--- REQUISITOS DEL EJERCICIO ---
• A. Según el texto sobre la vida activa y la contemplativa, ¿cuáles son los valores principales de quienes están llamados a vivir en el Espíritu, en los márgenes del ajetreo del mundo?
• B. Prosiga el texto sobre la vida activa y la contemplativa a partir de su última oración.
======== EXTRACTO DE LA PÁGINA ========
Activo y contemplativo – John Main, OSB
Parece que la naturaleza de las dualidades consiste en propagarse, complicando la unidad y la simplicidad desde las que comenzamos y a las cuales nos llama la oración profunda. Una de las principales dicotomías es la polarización de la vida activa y la contemplativa, siendo su efecto más perjudicial alienar a la mayor parte de los cristianos de esa oración profunda que trasciende la complejidad y restaura la unidad.
Terminamos por considerarnos como contemplativos o como activos, y esta distinción es válida tanto para los religiosos como para los laicos. Como activos, nos hallábamos en el seno de una vasta mayoría cuya vida espiritual descansaba en lo devocional o en lo intelectual, sin pretender tener experiencia de Dios. Como contemplativos, formábamos parte de una pequeña minoría privilegiada, separada del cuerpo principal no sólo por altos muros y extrañas costumbres, sino también por un léxico especializado o incluso por una incomunicación absoluta.
Como todas las herejías, ésta llegó a ser posible y duradera porque poseía un germen de verdad. Existen algunos que están llamados a vivir en el Espíritu, en los márgenes del ajetreo del mundo, y cuyos valores principales son el silencio, la quietud y la soledad. Los contemplativos tal vez no son predicadores, pero deben comunicar en último término su experiencia, porque ella se revela a sí misma. Su vivencia es la experiencia del amor, el cual se extiende para comunicar, compartir, ampliar el ámbito de su propia comunión.
======== DATOS ========
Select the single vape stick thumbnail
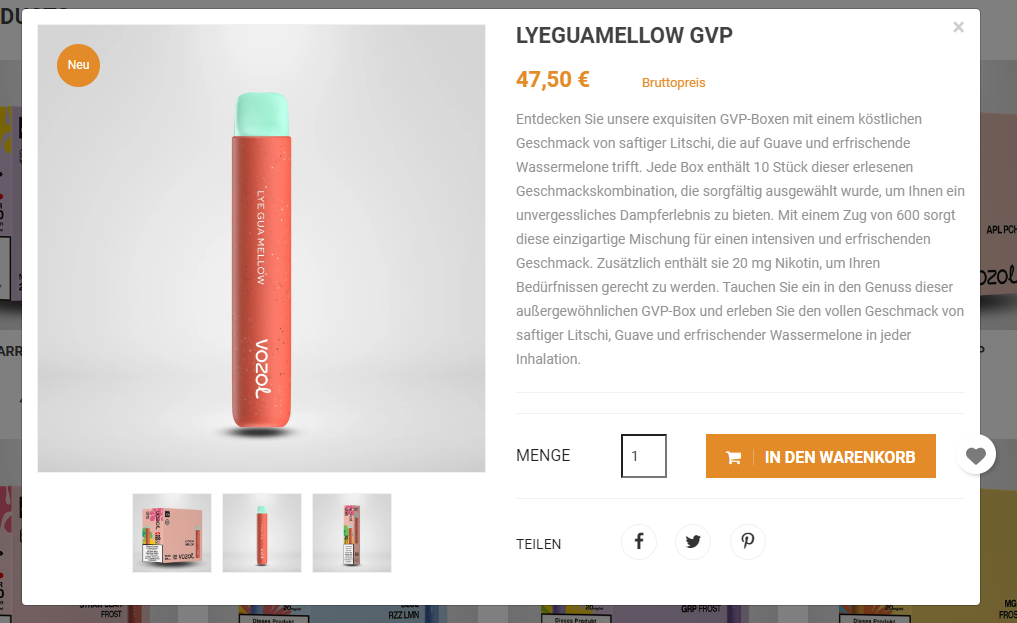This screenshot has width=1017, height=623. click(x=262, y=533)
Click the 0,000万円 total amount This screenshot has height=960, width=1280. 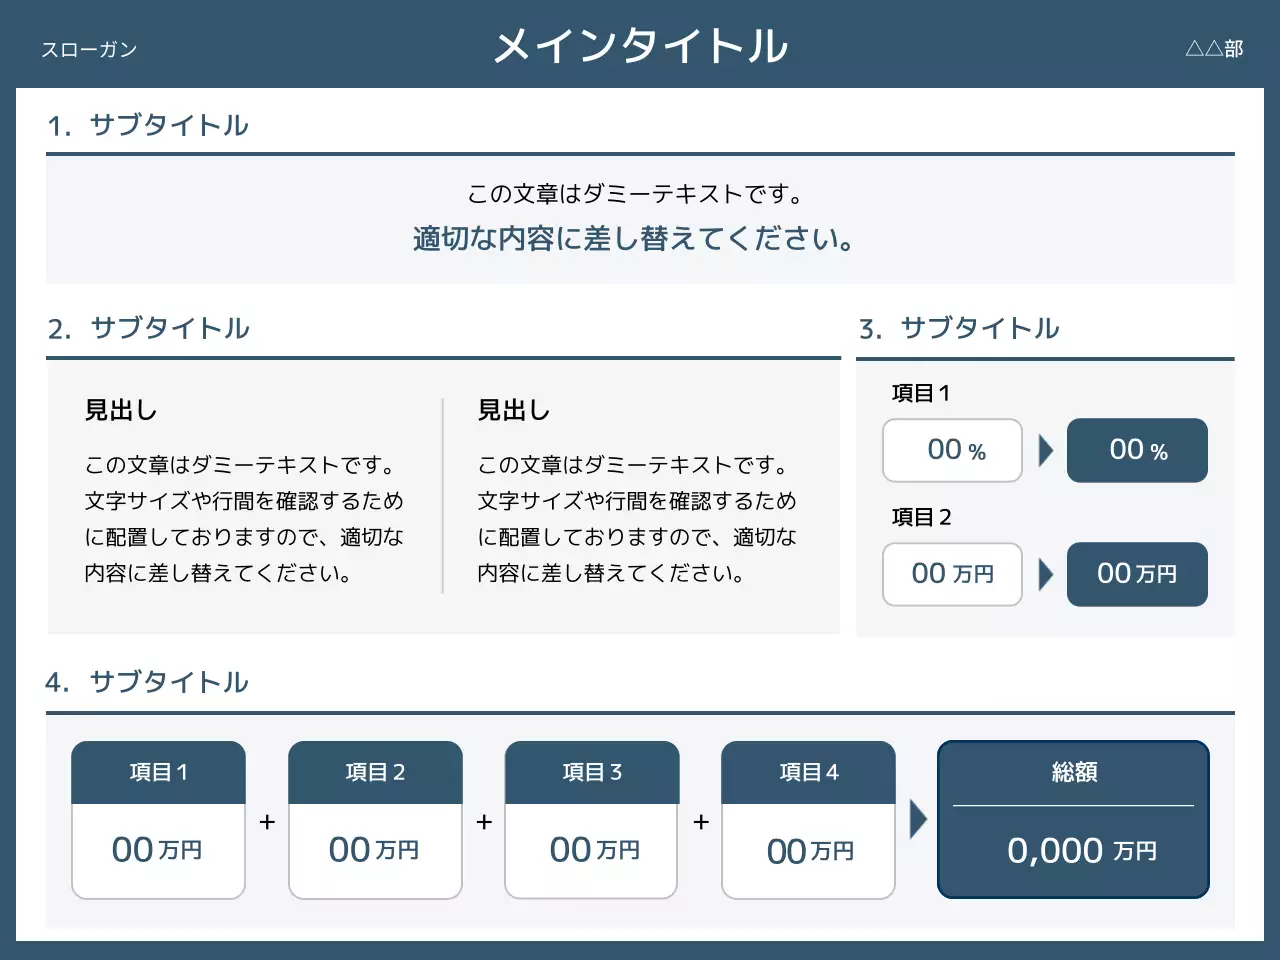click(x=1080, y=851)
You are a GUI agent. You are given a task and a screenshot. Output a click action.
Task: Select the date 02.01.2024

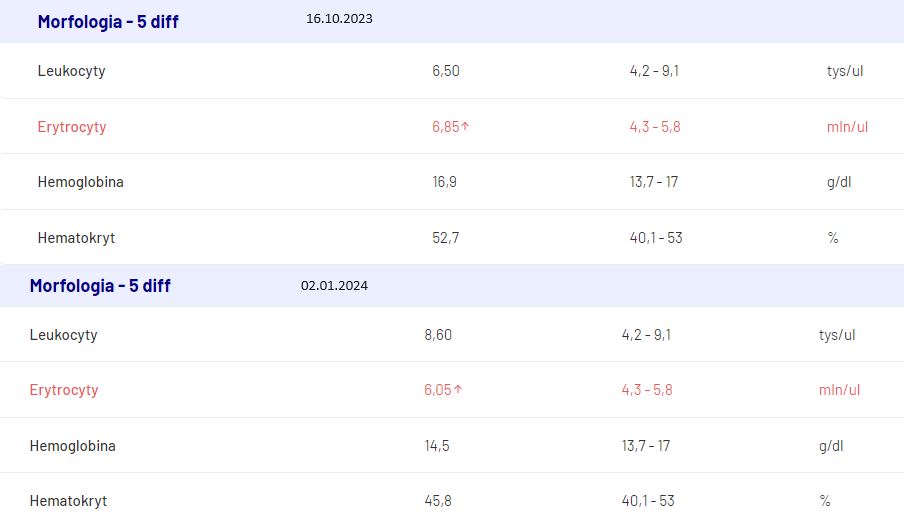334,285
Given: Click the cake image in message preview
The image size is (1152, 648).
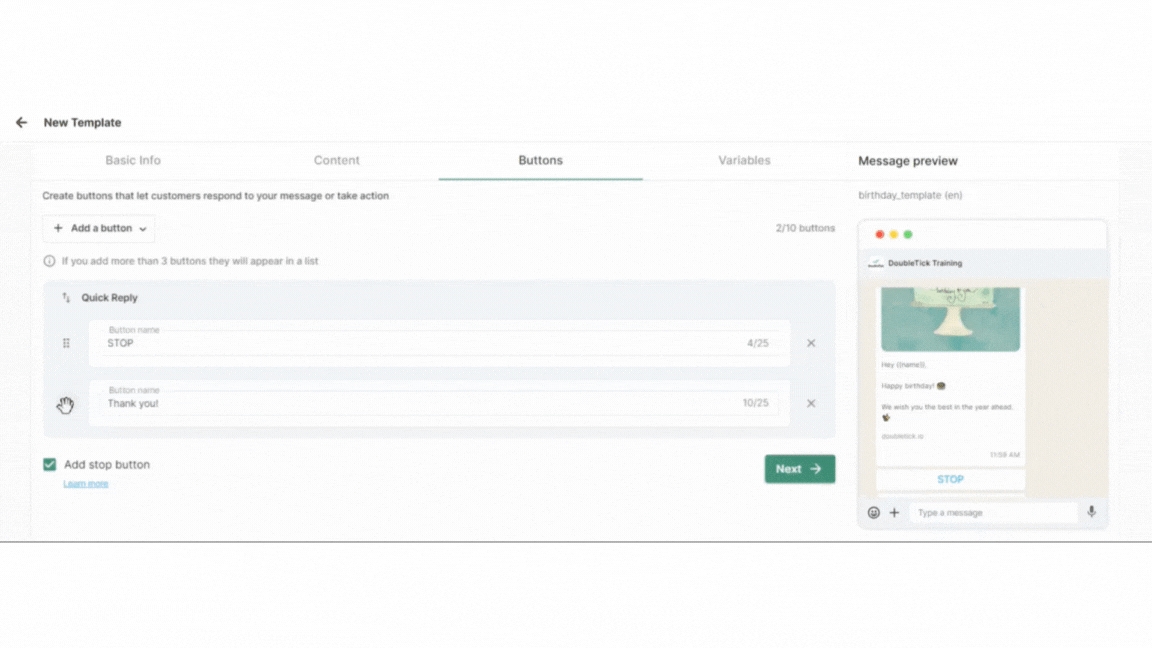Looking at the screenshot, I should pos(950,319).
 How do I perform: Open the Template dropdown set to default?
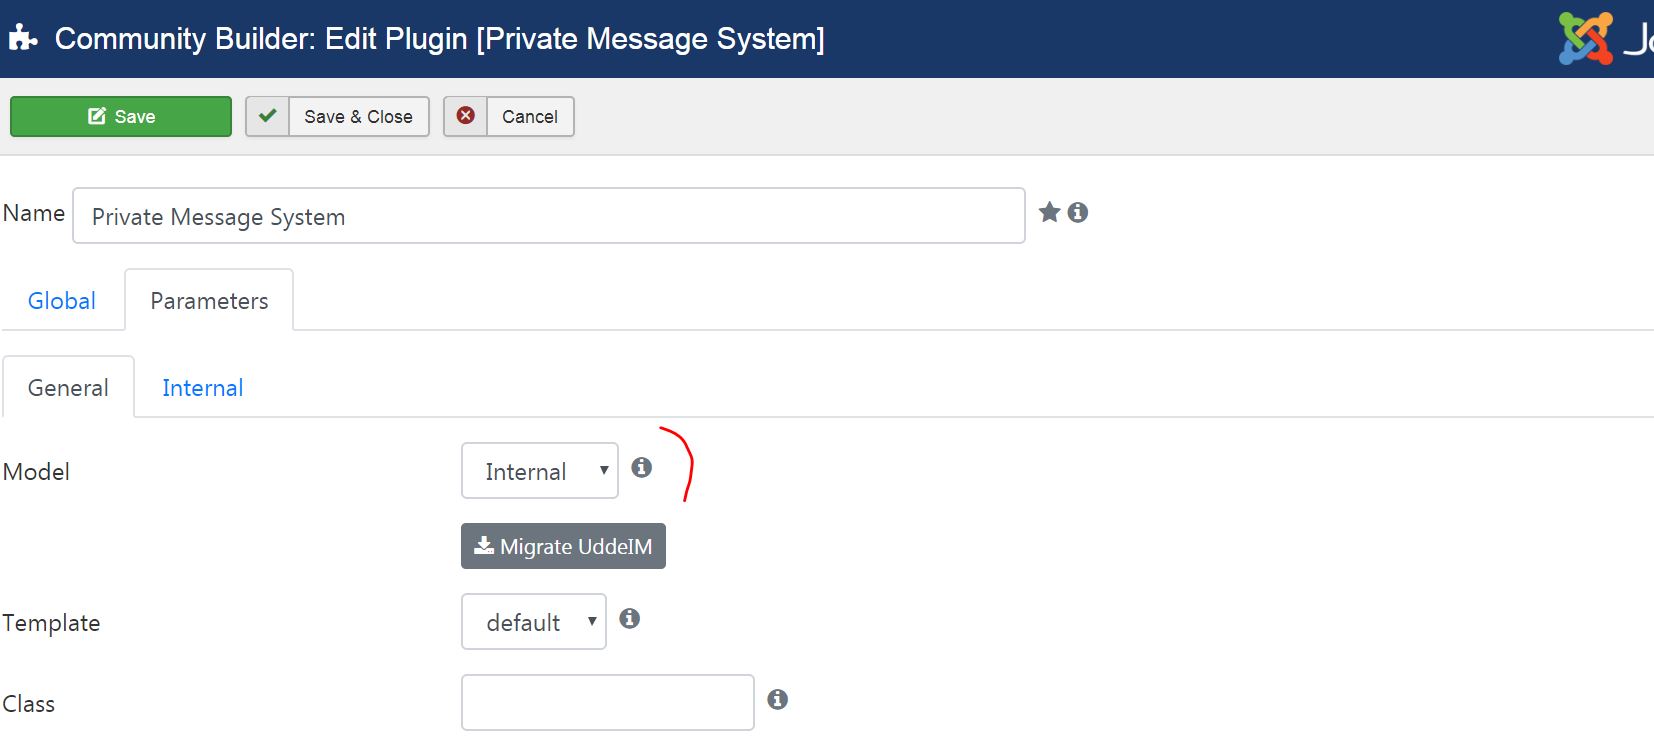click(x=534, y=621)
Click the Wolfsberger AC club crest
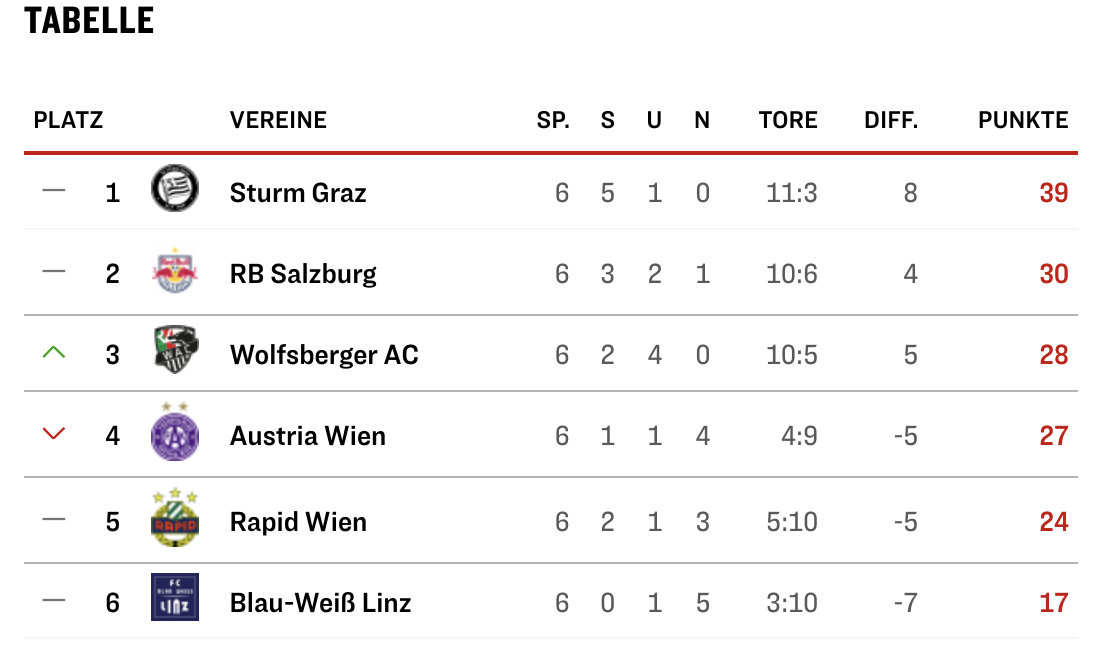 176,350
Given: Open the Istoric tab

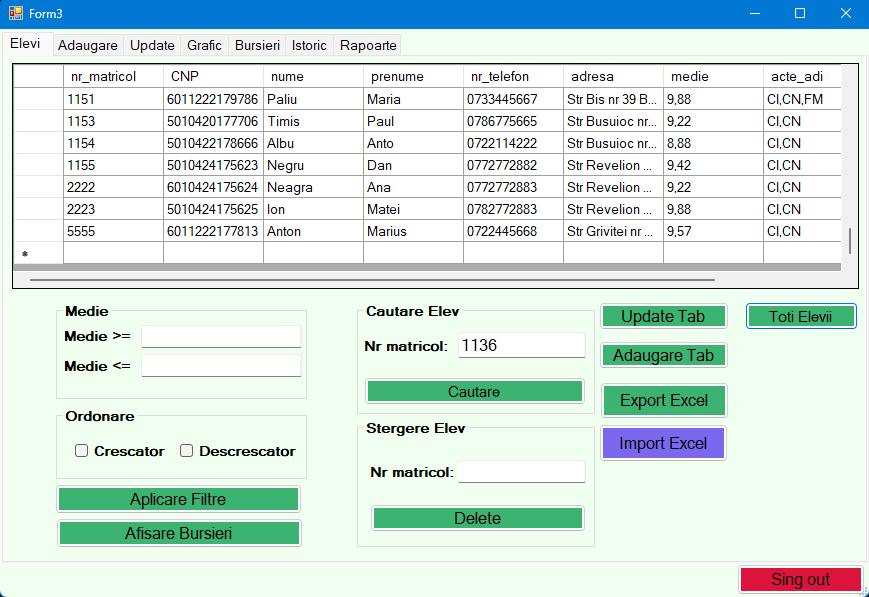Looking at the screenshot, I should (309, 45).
========
--- RESPUESTAS NUMERADAS ---
• A. El silencio, la quietud y la soledad.

• B.
La conclusión derivada de una falsa comprensión de la dimensión contemplativa de la Iglesia distorsionó la enseñanza explícita del Nuevo Testamento, o sea, que la llamada a la santidad es universal. La llamada del Absoluto se dirige a cada uno de nosotros y es únicamente esta llamada la que nos da un sentido último; nuestro valor definitivo se encuentra en la libertad que se nos ha concedido para responder a ella. La exclusión de la mayoría de los cristianos de esta llamada ha tenido graves y profundas consecuencias, tanto en la Iglesia como en la sociedad. Si se niega nuestro sentido y valor definitivos, ¿cómo podemos esperar que el respeto mutuo sea el principio director de nuestras relaciones cotidianas?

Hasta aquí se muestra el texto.